TASK INSTRUCTIONS: The data below has to be returned exactly, down to the last character.

PROVIDED ENTRIES:
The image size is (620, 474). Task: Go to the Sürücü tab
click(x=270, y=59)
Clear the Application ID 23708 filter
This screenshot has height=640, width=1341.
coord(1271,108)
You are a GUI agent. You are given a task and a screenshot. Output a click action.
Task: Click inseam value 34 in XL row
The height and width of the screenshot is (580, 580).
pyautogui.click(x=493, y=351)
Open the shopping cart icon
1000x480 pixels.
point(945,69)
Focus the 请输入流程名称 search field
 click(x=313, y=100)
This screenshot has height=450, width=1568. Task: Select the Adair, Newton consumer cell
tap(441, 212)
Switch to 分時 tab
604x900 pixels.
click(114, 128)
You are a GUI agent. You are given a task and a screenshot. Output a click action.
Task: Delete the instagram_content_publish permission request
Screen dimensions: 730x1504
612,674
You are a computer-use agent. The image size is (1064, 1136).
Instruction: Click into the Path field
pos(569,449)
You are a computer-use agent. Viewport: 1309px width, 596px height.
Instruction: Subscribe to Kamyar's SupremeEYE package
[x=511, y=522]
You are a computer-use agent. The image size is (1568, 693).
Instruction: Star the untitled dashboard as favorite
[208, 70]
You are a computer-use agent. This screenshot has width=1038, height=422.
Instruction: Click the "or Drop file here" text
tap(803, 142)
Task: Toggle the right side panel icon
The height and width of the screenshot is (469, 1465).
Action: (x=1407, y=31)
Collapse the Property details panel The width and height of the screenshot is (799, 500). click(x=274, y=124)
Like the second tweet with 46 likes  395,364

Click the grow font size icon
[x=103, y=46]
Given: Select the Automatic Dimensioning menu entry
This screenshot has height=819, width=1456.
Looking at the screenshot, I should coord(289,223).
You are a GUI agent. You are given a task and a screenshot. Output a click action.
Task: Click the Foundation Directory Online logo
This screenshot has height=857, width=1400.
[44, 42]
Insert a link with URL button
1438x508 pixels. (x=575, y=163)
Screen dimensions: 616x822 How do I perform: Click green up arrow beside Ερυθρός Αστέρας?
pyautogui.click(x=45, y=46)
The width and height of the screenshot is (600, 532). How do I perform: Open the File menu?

RESPONSE FOR THIS EXERCISE:
The image size is (620, 474). Task: Go to the Sürücü tab
click(x=270, y=59)
Clear the Application ID 23708 filter
This screenshot has height=640, width=1341.
coord(1271,108)
You are a GUI agent. You are given a task and a screenshot. Output a click action.
Task: Click inseam value 34 in XL row
The height and width of the screenshot is (580, 580).
pyautogui.click(x=493, y=351)
Open the shopping cart icon
1000x480 pixels.
point(945,69)
Focus the 请输入流程名称 search field
 click(x=313, y=100)
This screenshot has height=450, width=1568. Task: Select the Adair, Newton consumer cell
tap(441, 212)
Switch to 分時 tab
604x900 pixels.
click(114, 128)
You are a GUI agent. You are given a task and a screenshot. Output a click action.
Task: Delete the instagram_content_publish permission request
Screen dimensions: 730x1504
612,674
You are a computer-use agent. The image size is (1064, 1136).
Instruction: Click into the Path field
pos(569,449)
You are a computer-use agent. Viewport: 1309px width, 596px height.
Instruction: Subscribe to Kamyar's SupremeEYE package
[x=511, y=522]
You are a computer-use agent. The image size is (1568, 693).
Instruction: Star the untitled dashboard as favorite
[208, 70]
You are a computer-use agent. This screenshot has width=1038, height=422.
Instruction: Click the "or Drop file here" text
tap(803, 142)
Task: Toggle the right side panel icon
The height and width of the screenshot is (469, 1465).
Action: (x=1407, y=31)
Collapse the Property details panel The width and height of the screenshot is (799, 500). click(x=274, y=124)
Like the second tweet with 46 likes  395,364

Click the grow font size icon
[x=103, y=46]
Given: Select the Automatic Dimensioning menu entry
This screenshot has height=819, width=1456.
Looking at the screenshot, I should coord(289,223).
You are a GUI agent. You are given a task and a screenshot. Output a click action.
Task: Click the Foundation Directory Online logo
This screenshot has height=857, width=1400.
[44, 42]
Insert a link with URL button
1438x508 pixels. (x=575, y=163)
Screen dimensions: 616x822 How do I perform: Click green up arrow beside Ερυθρός Αστέρας?
pyautogui.click(x=45, y=46)
The width and height of the screenshot is (600, 532). How do I perform: Open the File menu?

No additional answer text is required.